For too many years to count I travelled the world visiting bottomless viper-pits. I studied them, sketched them, photographed them, and wrote up lengthy and detailed descriptions of each and every one. My patience is almost inhuman, and it needed to be, because sooner or later some well-meaning numbskull would ask, in relation to this or that bottomless viper-pit, “Tell me, Professor Bindweed, if the viper-pit is bottomless, where in heaven's name are the vipers?” And each time I would sigh, and give my interlocutor a look of saintly forebearance, and reply, “On ledges, of course, from very near the top and then at intervals of a few feet all the way down!” For in my experience this was invariably the case, from the bottomless viper-pit of O'Houlihan's Wharf to the bottomless viper-pit of San Christoboole.

Then, one day, armed only with the shreds of a map and a flask of brackish water, I came upon the bottomless viper-pit of Gaar. One thing you must understand is that I had been at this work for so long that very little surprised me anymore. So please do not think I am exaggerating when I say that I was thunderstruck, bedazzled, giddy and incredulous, for I was all those things and more. The amazing thing about the bottomless viper-pit of Gaar was that it had been turned into a sort of tourist attraction. A fence had been placed around it, gigantic gaudy signs flashed on and off, and fairground music blared out of stacks of loudspeakers. To exploit one of the remotest bottomless viper-pits in the world for commercial gain seemed wrong to me, and, suddenly drained of my inhuman patience, I marched up to the person standing behind the counter of the ticket booth.

I ranted and raved at him for at least five minutes, shouting my head off and flailing my arms, and do you know what? He took absolutely no notice of me. This enraged me even further, and I was about to give him a clean, decent sock on the jaw when I heard running footsteps behind me and a withered voice croaking “Wait! Wait!” I turned to see an unkempt beanpole of a fellow hastening towards me. He slowed up, wheezing, and staggered the last few steps.

“Don't harm the lad, please, sir. He's a good worker, takes the cash and hands out the tickets. His name is Tommy. He's a deaf, dumb and blind kid, sure plays a mean pinball.” I looked back at the urchin and, sure enough, he bore a striking resemblance to Roger Daltrey circa 1969. I harrumphed.

“Would you be wanting to buy a ticket then, sir?” asked the beanpole.

I think my reply, a speech based on a lecture I had given at the Bottomless Viper-Pit Club Of Helsinki a decade ago, took about an hour to deliver. I am not sure how much of what I said got through to the lanky ingrate. I do know that he sat down on a nearby tuffet as exhaustion set in, that Tommy packed up and went home, that I inserted some new rhetorical tricks into my tirade, that clouds scudded across the sun and that the sun itself set before I had finished.
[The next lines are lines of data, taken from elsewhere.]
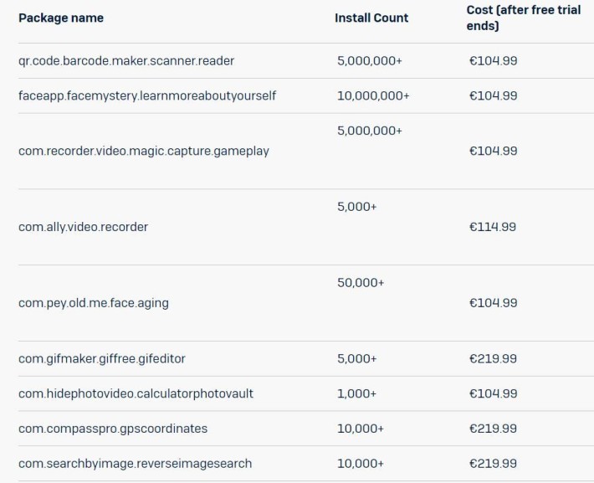Click the com.searchbyimage.reverseimagesearch package name
The height and width of the screenshot is (483, 594).
[x=135, y=464]
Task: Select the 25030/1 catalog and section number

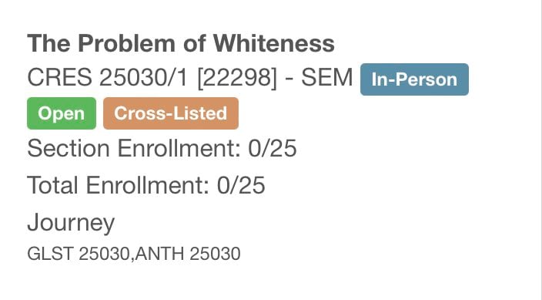Action: [x=143, y=77]
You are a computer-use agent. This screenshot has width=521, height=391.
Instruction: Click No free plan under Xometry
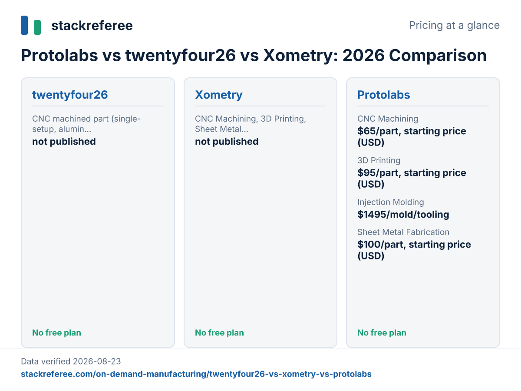pyautogui.click(x=219, y=333)
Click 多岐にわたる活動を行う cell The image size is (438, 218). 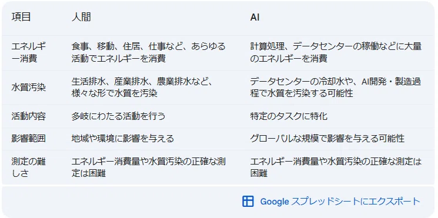pos(118,116)
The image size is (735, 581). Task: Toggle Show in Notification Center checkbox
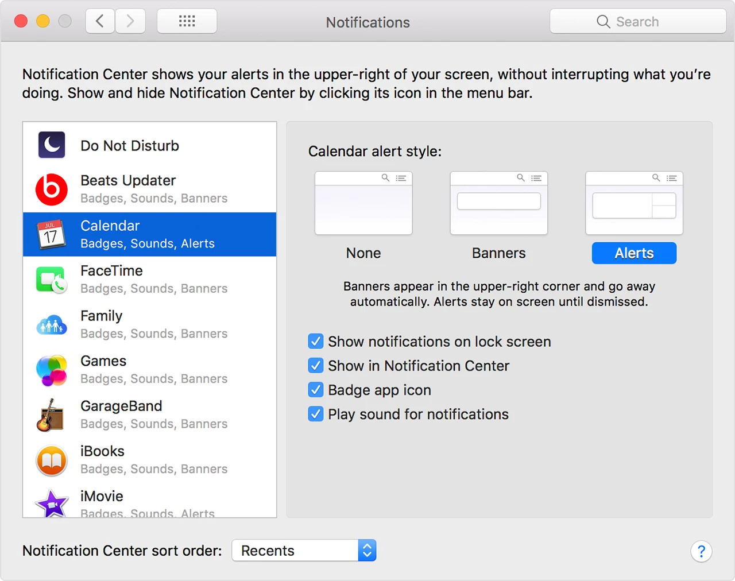pos(316,366)
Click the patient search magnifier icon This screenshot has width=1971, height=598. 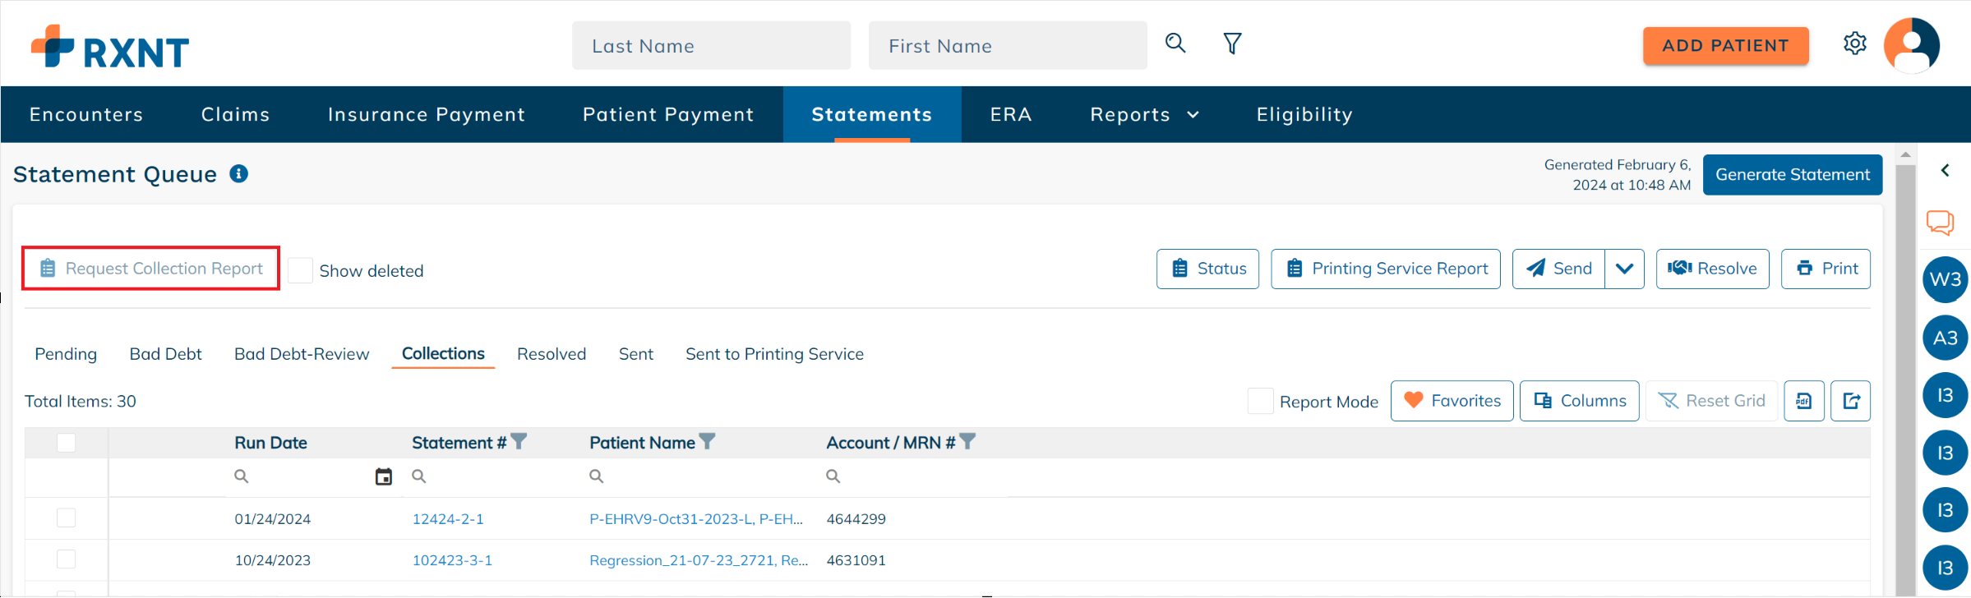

My listener had now fallen into a deep sleep asprawl his tuffet. Ignoring him, I clambered over the wicket gate that the pinball wizard had locked before he left, and approached the bottomless viper-pit of Gaar with mounting excitement. It was dark and I had no torch, but I picked my way carefully towards the edge of the bottomless viper-pit. I laughed aloud with glee as I heard the familiar hiss of countless pit-vipers. The years seemed to fall away, and I felt again that tingle of unalloyed happiness that I experienced when, as a spindly twelve-year-old, I had accompanied my father to the bottomless viper-pit of Shoeburyness, my very first bottomless viper-pit. A knot of nostalgia tightened in my stomach. I put my hand up to my hat, and doffed it. It was my father's hat, the one he had given to me on that very day, the same hat which he had brandished to ward off a particularly malevolent pit-viper that was about to sink its fangs into my heart.

I doffed my father's hat, and I plunged into the bottomless viper-pit of Gaar.

Broadcasts

Hooting Yard on the Air, June the 8th, 2005 : “Trumpets and Banners” (starts around 03:56)

Hooting Yard on the Air, January the 3rd, 2007 : “On Gods” (starts around 00:00)

Hooting Yard on the Air, December the 20th, 2018 : “On The Massacre Of The Innocents At Hoon” (starts around 26:02)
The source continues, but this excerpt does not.